Myth, Religion and the Human Experience

looking out to sea

 A myth is essentially a guide; it tells us what we must do to live more richly.

 ~Karen Armstrong~

As early as people could communicate, they developed stories to explain their relationship with the world and cosmos beyond what they could see. They wondered at the divine mysteries in their surroundings, venerating them in their daily lives. From the beginning, people seemed to appreciate that there was something more beyond their experience of daily life.

With the development of communication, cultures developed stories which gave life and meaning to the mysteries which surrounded them. These are myths which date back in one form or another to the earliest civilizations. These days, we tend to think of myths as stories which are untrue. The original meaning was stories which put into words the larger context for human, animal and plant lives, indeed the lives of the earth and the universe.
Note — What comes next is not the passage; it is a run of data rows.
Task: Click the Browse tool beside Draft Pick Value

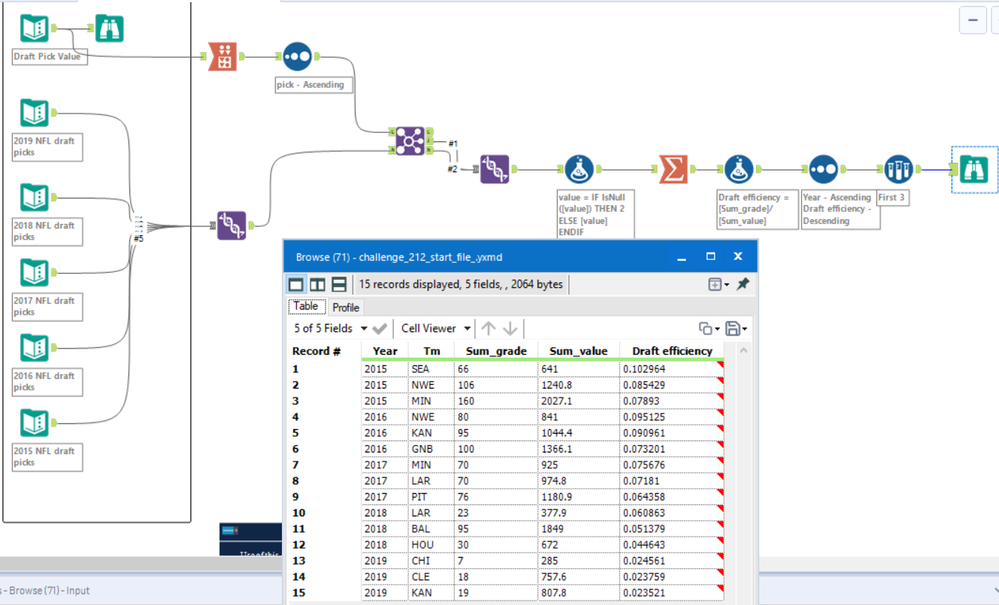Action: (x=108, y=30)
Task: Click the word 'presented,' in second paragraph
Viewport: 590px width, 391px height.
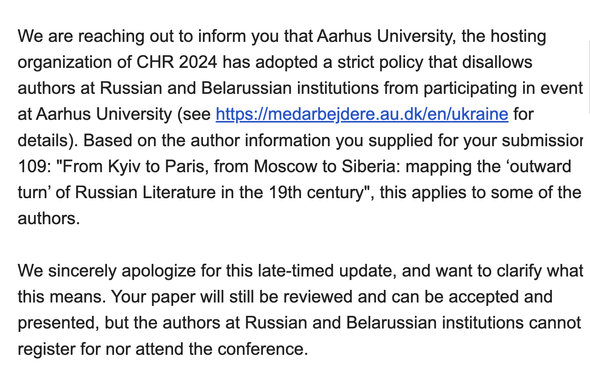Action: point(58,323)
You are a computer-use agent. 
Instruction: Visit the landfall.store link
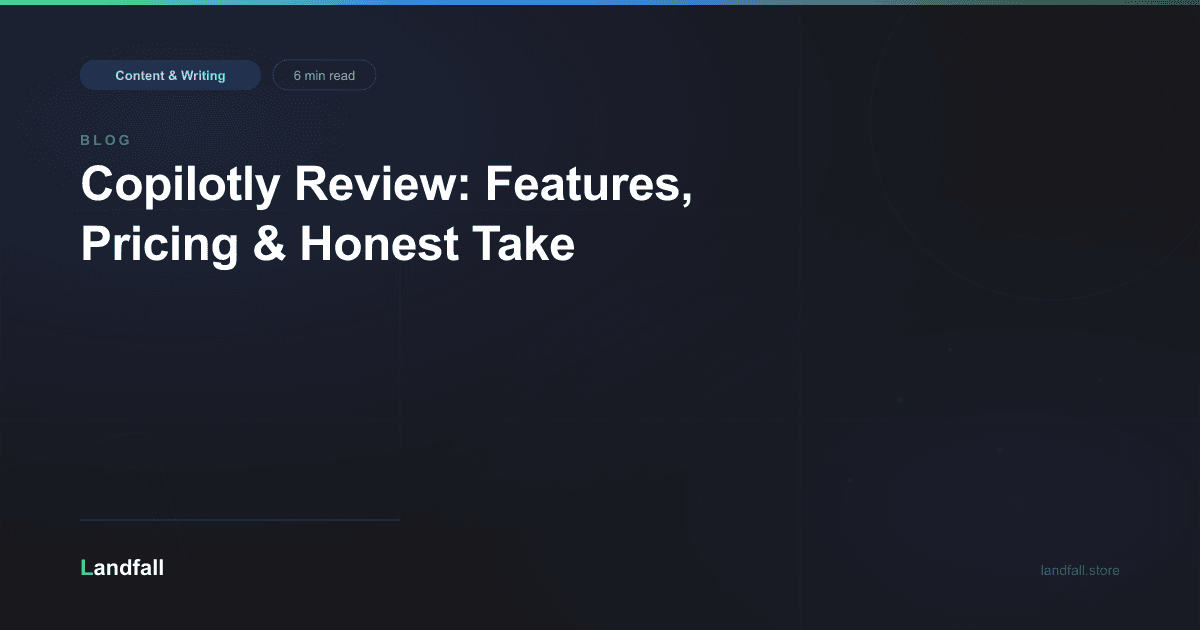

They were not meant as literal facts but as a reverent way to speak of our home and beyond.

The Koran and the Bible were both initially handed down through oral tradition and eventually published. This makes it difficult to know what was revealed as editions have changed over the years. Just one brief example. In current versions of the bible, the Angel Gabriel is said to have greeted Mary with the words, “Ave Maria”, or in English, “Hail Mary”. The Greek version which predated the Latin presents the angel’s greeting as “Kaire, kekaritomene” or “Rejoice, you have found favor.” Before that was the oral tradition in Aramaic.

Versions of religious stories appear to have changed over the centuries to reflect the civilization in which the great religions were practiced. We now take for granted, at least in the United States, separation of church and state which until several centuries ago was not even a consideration.

Since the industrial revolution, we have moved toward scientific explanation of everything in our world and away from a mythical explanation which took into account our values, emotions and personal experience of the world. Many religions have also taken the position that they are the one true religion and the others are of no account. God has not ruled on this debate, at least not yet.

The major religions have also suffered distortions of their teachings to justify inhuman treatment of each other. The crusades and inquisition are historical examples. The jihad which is geared toward killing random civilians is a more recent example.

When we return to the core teaching of all religions as originally intended to be followed, we find that the common denominator is to treat others as we would wish them to treat us. The challenge now is to return to the basics of our various religions or commonsense beliefs among people of no particular religion. We can treat each other with compassion although this requires us to release our hatreds, rivalries and competition with each other on a human level.

Life Lab Lessons

  • Decide how you would like to be treated by others.
  • Try treating others that way.
  • Be open to how others would like you to treat them.
  • Try acting in a way they would like you to act.
  • Be aware of the brotherhood and sisterhood of your fellow human beings.